Like a slow-moving forest fire, the beetles have munched their way across the South, devastating an estimated 700,000 acres. They've even traveled far from their usual territory, killing trees in central Florida and in the pine barrens of New Jersey.

Outbreaks occur every few years, but U.S. Forest Service scientist Wes Nettleton said he's never seen anything like the present one, the worst on record and now in its fourth year.

The beetles are native to the Southeast, but a long drought has weakened trees' natural defenses against them. The bugs descend on a pine by the thousands, turning its bark into Swiss cheese. They breed an army of hungry grubs that dig a maze of tunnels, essentially blocking the tree's bloodstream and choking it to death.

"There's basically four ways of controlling Southern pine beetle spots," Nettleton said. "Cut, cut, cut and cut."
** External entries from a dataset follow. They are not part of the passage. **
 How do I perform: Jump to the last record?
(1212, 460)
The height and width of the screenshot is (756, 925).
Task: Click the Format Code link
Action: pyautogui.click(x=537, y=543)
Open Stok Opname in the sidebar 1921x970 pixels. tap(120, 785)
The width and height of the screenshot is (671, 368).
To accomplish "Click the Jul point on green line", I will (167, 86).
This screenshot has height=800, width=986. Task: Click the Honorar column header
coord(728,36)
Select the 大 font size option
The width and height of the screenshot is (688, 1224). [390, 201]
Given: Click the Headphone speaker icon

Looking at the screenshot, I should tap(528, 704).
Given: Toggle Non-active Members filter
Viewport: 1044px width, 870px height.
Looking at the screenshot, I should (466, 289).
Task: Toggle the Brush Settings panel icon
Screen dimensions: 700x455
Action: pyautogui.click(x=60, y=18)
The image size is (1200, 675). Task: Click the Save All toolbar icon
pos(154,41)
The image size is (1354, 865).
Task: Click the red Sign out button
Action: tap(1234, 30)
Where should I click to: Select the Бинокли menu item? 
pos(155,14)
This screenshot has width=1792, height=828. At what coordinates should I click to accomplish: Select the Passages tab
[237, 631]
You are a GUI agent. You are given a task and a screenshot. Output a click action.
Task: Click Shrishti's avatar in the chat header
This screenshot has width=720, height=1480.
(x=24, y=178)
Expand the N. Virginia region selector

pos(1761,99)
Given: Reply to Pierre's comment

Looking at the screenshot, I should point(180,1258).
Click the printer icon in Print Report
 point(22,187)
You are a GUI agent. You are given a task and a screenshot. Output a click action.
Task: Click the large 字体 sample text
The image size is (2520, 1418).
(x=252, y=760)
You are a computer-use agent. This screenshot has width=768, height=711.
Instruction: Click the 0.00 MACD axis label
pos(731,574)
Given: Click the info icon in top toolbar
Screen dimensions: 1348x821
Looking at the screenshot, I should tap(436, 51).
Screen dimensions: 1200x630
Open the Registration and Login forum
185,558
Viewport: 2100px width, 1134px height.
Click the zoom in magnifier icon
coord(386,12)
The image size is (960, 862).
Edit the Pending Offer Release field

This process leaves ragged gaps in national forests, parks, timber plantations and neighborhood thickets.

So when does it end?

Scientists said a few days of 100 degree-plus temperatures or a severe winter cold snap will knock the Southern pine beetles down, and an end to the drought would better fortify the trees.

None of those scenarios looks likely, so scientists said it's up to the beetles' natural enemies -- other beetles, wasps and woodpeckers -- to put an end to the infestation.